Thursday, January 30, 2014
Jamaica Inn: A Guest Post
[I'm happy to share these thoughts from Dorian Stuber, a regular reader who wanted to join in our discussion of Jamaica Inn. I'm sure he'd welcome comments. -- Rohan]
I’ve never posted here before, but feel
obligated since I voted for Jamaica Inn and the margin of victory was so
narrow. I’ve enjoyed reading these posts; they’ve helped me pinpoint some of
the things I like about the novel.
I like Teresa’s idea that the novel revises
our ideas about the heroines of the Gothic literature from the period in which
it is set. Certainly, I enjoyed the text’s deployment of elements I’m familiar
with from certain 19th century texts (the Brontes, Hardy), if not from Romance
literature, of which I have no real knowledge. As someone interested in 20th-century British literature, I spent some time trying to figure out how to place
Du Maurier amongst other literature from her own time. Is there anything modernist
about this work, for example? Would it be useful to think of it as a Modernist
take on the Gothic?
In the end, I think Jamaica Inn is too solidly
aligned to the conventions of its genre (and I don’t say that as a criticism!)

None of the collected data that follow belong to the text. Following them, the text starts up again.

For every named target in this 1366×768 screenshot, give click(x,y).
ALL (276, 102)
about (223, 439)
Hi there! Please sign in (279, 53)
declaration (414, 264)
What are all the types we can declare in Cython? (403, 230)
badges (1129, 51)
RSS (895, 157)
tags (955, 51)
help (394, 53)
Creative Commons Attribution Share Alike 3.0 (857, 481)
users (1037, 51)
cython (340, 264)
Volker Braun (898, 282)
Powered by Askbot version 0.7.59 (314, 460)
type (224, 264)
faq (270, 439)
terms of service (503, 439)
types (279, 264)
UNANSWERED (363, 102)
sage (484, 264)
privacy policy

for that to be the case. But the ending is quite intriguingly open. In
my edition (the Virago), at least, the penultimate page ends with Jem asking,
“'Do you love me, Mary?’” To which she responds, rather ambiguously, “'I
believe so, Jem.” I thought the book ended here, and was immediately reminded
of the famously irresolute ending of Lawrence’s Women in Love (or The
Fox or indeed any number of other Modernist works). But then I realized
there were another few lines to go on the real last page, and the ending became
a little less irresolute. But I think
the gender ambiguities that the text repeatedly offers us remain even with the
ending we do get. Besides, Mary’s professed dream of farming by herself didn’t
seem to me in any way conventionally gendered.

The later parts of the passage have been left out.